課題の目標 — 本田美登里監督を紹介する文章を、示された最後の部分の後から書き継ぎなさい。

原文 —
····················

日本サッカー界初のプロ女性監督がつくる勝つ組織

2015/9/14

「女性マネジメント」において、本田美登里監督(50=AC長野パルセイロ・レディース)は二つの顔を持つ。就任3年目の今シーズン、なでしこリーグ2部で前期は負けなしで首位を快走。9月6日にスタートしたばかりの後半戦初戦では今季初の黒星を喫したが、残り7試合で昇格最有力のチームを率いる。

日本サッカー協会職員としてユース年代の強化に従事した後、2001年、岡山県美作市に創設された「岡山湯郷ベル」の監督を務め、宮間あや(カナダW杯キャプテン)と共に、なでしこリーグ1部の強豪クラブを育てた。

大学女子サッカー代表監督を務めたユニバーシアードでも銅メダル(2005年トルコ・イズミル大会)を獲得し、さらに2007年には、Jリーグのプロ監督に就任できる「S級」(正式名称は日本サッカー協会公認S級コーチ)を取得するなど、圧倒的な男性社会ともいえるサッカー界で常に女性の存在感を示してきた。

本田美登里(ほんだ・みどり) 1964年静岡県出身。清水商業時代は男子選手に混じってサッカー部の練習に参加。高2のときに日本女子代表に選ばれ、1985年に読売ベレーザに加入すると1988年から全日本女子サッカー選手権を2連覇。1994年に引退して日本サッカー協会に就職し、女子サッカーの普及と強化に奮闘した。 2001年、岡山県に設立された女子チーム、岡山湯郷Belleの初代監督に抜てきされると、人柄を慕って高2だった宮間あやが入団。2004年にL・リーグ2部で優勝して1部昇格を果たした。2005年、ユニバーシアード・女子代表チームの監督を任され、トルコ・イズミル大会で3位に。2007年には女性として初めて日本サッカー協会公認S級ライセンスを取得した。U-20日本女子代表コーチを経て、2013年にAC長野パルセイロ・レディースの監督に就任し、現在なでしこリーグ2部で首位を独走している

本田美登里(ほんだ・みどり)

····················

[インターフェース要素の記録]
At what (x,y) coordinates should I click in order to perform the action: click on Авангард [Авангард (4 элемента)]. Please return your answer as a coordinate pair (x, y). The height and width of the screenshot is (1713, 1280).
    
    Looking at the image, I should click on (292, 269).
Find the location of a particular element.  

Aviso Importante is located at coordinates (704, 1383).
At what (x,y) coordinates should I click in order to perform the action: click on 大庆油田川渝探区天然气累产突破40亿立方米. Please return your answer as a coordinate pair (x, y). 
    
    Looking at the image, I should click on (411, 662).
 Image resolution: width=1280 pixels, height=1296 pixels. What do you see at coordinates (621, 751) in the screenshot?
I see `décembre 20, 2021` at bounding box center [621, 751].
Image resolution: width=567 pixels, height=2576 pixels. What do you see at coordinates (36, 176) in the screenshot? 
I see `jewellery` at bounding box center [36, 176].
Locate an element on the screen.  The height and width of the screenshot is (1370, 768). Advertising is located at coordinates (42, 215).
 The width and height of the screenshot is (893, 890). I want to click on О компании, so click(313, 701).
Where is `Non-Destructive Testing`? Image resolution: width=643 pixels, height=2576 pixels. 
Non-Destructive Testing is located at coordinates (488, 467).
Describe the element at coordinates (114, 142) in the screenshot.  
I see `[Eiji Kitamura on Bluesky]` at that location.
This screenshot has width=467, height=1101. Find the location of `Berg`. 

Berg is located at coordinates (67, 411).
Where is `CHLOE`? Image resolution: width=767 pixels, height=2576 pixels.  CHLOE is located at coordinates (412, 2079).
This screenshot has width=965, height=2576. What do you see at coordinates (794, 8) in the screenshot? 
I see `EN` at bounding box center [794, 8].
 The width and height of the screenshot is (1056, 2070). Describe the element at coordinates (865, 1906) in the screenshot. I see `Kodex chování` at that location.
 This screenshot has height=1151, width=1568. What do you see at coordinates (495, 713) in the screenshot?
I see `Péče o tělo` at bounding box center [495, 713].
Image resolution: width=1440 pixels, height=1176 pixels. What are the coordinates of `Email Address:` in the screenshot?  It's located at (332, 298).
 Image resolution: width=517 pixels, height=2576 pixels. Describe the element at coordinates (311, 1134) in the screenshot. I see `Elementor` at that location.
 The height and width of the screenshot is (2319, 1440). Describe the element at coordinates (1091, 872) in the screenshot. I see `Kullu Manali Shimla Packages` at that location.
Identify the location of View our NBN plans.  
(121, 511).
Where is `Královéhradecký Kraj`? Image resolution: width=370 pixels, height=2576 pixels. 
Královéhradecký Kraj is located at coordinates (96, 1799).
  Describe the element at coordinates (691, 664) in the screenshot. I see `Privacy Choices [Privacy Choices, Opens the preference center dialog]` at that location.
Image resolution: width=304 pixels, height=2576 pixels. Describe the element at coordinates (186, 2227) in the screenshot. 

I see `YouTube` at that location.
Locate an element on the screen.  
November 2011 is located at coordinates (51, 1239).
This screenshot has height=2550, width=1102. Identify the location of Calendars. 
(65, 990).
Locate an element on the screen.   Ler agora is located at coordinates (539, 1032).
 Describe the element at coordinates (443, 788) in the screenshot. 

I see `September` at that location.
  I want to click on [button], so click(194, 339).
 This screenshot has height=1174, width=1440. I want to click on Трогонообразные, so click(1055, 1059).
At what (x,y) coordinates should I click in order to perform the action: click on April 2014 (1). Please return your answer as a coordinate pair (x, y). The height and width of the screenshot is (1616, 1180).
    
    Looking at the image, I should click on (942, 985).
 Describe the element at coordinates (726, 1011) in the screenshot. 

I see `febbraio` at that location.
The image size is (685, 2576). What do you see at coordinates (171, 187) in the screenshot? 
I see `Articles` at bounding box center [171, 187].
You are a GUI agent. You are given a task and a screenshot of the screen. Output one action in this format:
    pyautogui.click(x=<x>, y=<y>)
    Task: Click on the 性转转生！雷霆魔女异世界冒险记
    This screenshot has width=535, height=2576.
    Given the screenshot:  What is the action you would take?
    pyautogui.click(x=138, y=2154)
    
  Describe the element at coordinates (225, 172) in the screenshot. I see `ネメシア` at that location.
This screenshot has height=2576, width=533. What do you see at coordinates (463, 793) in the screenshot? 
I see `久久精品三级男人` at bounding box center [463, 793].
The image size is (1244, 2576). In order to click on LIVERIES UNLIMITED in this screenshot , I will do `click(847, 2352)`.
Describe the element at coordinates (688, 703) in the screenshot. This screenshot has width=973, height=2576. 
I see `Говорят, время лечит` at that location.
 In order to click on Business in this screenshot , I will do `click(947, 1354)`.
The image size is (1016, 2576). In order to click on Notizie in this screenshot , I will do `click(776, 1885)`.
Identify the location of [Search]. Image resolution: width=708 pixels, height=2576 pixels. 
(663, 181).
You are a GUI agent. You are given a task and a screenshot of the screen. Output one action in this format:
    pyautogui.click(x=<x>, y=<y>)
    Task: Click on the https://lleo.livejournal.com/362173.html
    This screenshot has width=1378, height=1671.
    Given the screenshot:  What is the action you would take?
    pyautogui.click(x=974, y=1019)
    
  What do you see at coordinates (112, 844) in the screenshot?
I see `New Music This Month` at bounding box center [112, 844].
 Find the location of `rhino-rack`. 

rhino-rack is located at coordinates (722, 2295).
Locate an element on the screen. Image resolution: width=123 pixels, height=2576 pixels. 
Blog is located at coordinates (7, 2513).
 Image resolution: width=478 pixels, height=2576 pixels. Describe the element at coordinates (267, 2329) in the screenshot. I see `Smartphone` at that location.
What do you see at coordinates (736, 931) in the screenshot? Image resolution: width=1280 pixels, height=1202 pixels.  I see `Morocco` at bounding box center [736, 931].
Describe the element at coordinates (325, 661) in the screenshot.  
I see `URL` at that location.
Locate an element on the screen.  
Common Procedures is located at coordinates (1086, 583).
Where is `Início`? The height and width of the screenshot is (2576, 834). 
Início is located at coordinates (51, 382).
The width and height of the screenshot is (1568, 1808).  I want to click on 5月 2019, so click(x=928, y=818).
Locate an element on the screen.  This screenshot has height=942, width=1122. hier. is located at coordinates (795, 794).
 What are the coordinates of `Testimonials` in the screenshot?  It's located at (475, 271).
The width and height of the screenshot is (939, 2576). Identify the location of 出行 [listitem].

····················

課題の解答 —
1964年静岡県出身。清水商業時代は男子選手に混じってサッカー部の練習に参加。高2のときに日本女子代表に選ばれ、1985年に読売ベレーザに加入すると1988年から全日本女子サッカー選手権を2連覇。1994年に引退して日本サッカー協会に就職し、女子サッカーの普及と強化に奮闘した。2001年、岡山県に設立された女子チーム、岡山湯郷ベルの初代監督に抜てきされると、人柄を慕って高2だった宮間あやが入団。2004年にL・リーグ2部で優勝して1部昇格を果たした。2005年、ユニバーシアード・女子代表チームの監督を任され、トルコ・イズミル大会で3位に。2007年には女性として初めて日本サッカー協会公認S級ライセンスを取得した。U-20日本女子代表コーチを経て、2013年にAC長野パルセイロ・レディースの監督に就任し、現在なでしこリーグ2部で首位を独走している

女性サッカー界のパイオニア

女子日本代表「なでしこジャパン」の大躍進によって、今でこそ、女子サッカーは常に大きな注目を集める。しかし1995年から昨年まで400人を越える男子がS級を取得したが、女子はわずか4人(本田、高倉麻子、半田悦子、野田朱美各氏)と、企業でいえば管理職を目指し、資格を取得する女性の比率増加が停滞する状況と似ている。

そんな中、男性スタッフと協働し、スポンサー企業の社長、役員らに支援の協力を仰ぎ、クラブ組織のトップに立つ。女性の活躍、昇進を妨げる見えない障壁とされる、いわゆる「ガラスの天井」を自ら打ち破ったパイオニアとしての顔、それが1つ目。

もう一つ、女子チームを引っ張る女性監督としての顔がある。男性指導者にはおおむね「男子と違って難しい」と受け止められる女子選手の指導を、女性が行うと何が、どう違うのか、彼女たちの力をいかに引き出すのか。現場で、結果を残すための女性マネジメントの手腕を常に問われる。

選手たちが働く会社で母親のような気遣い

長野で取材した本田は、常に躍動していた。長野駅で、大切なスポンサーに偶然会うと、はつらつとした声で「先日はありがとうございました」とあいさつした。レディースの選手たちはアマチュアのため、地元の信用金庫や老舗など、長野を代表する企業で1人でも多く雇用してもらえるよう監督も奔走する。

途中立ち寄ったレストランでも、まず現場の代表にあいさつに行く。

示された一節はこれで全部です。